January 25, 2011, 4:45 PM — Troubled Internet company Yahoo reported a decline in fourth-quarter revenue after the market closed Tuesday, causing shares to plunge in after-hours trading.
The company desperately needed to show Wall Street it could grow revenue, especially after Google reported stellar Q4 earnings last Thursday. Yahoo didn't even come close.
Shares (NASDAQ: YHOO) plunged to as low as 15.38, or 4 percent, after hours from Tuesday's closing price of 16.02. Don't expect things to get any better when the market opens Wednesday.
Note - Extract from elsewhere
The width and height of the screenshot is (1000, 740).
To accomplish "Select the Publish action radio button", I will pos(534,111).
While Yahoo reported a gain in Q4 net income to $312 million, or 24 cents a share, from $153 million, or 11 cents a share, in the fourth quarter of 2009, net revenue fell 4 percent to $1.205 billion from $1.26 billion in the year-ago quarter. Total revenue -- excluding revenue it shares with Microsoft as part of a search agreement -- was $1.525 billion, down 12 percent from Q4 '09 revenue of $1.73 billion.
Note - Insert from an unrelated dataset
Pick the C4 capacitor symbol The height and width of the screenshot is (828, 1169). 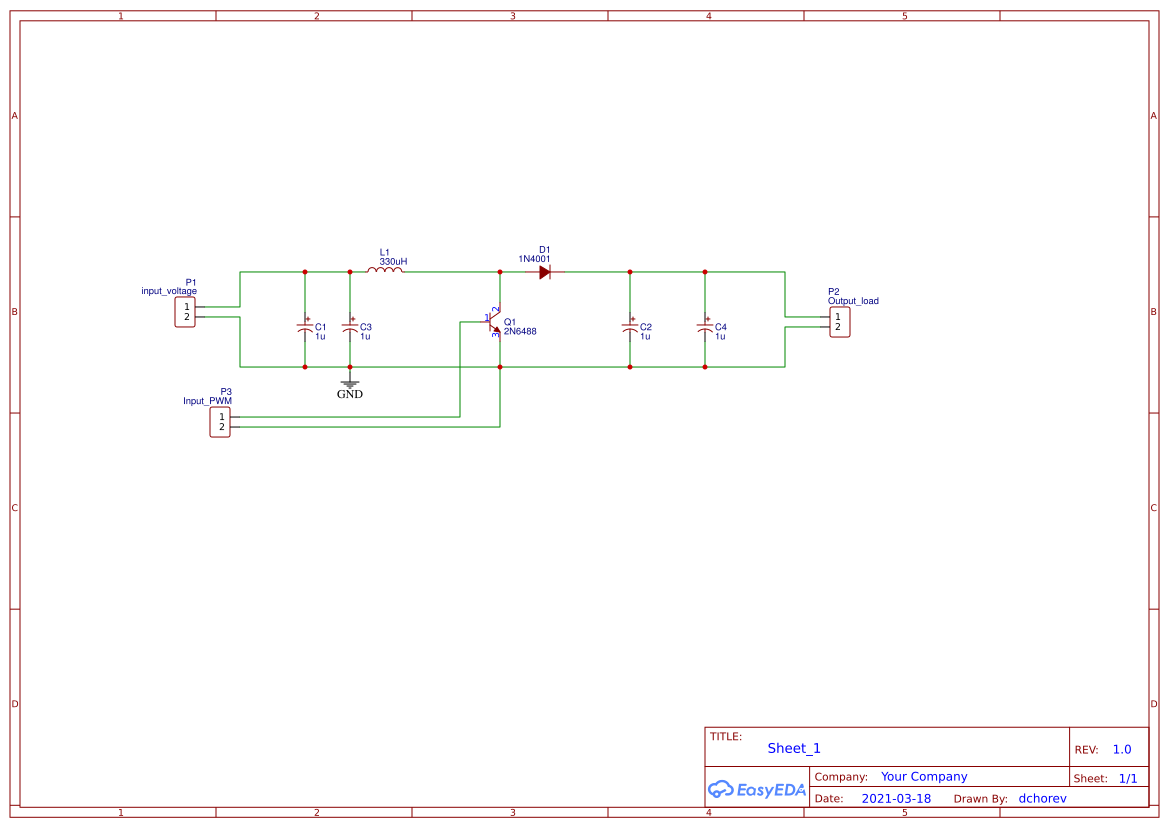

Consensus estimates called for earnings of 23 cents a share on net revenue of $1.19 billion. For once, investors ignored the fact that a company exceeded street expectations.
The company did report a 14 percent gain in online display ad revenue to $635 million from $560 million, but the overall picture was grim compared to the strong revenue growth reported by Google just a few days ago.
That Google announced Tuesday that it would hire an additional 6,000 workers as Yahoo was making its second round of layoffs in two months pretty much sums up the respective directions in which each company is headed.
The disappointing revenue results are sure to increase calls for the dismissal of CEO Carol Bartz, who has failed to craft a successful revenue turnaround strategy since taking the helm two years ago.
In a statement accompanying the earnings report, Bartz said, “We just completed a very encouraging quarter and year for Yahoo!, where we saw our plans to turn around the company gain momentum.”
Sure, if you define "momentum" as turning in the lowest gross revenue of any quarter in the past two years.
The excitement on Wall Street is palpable.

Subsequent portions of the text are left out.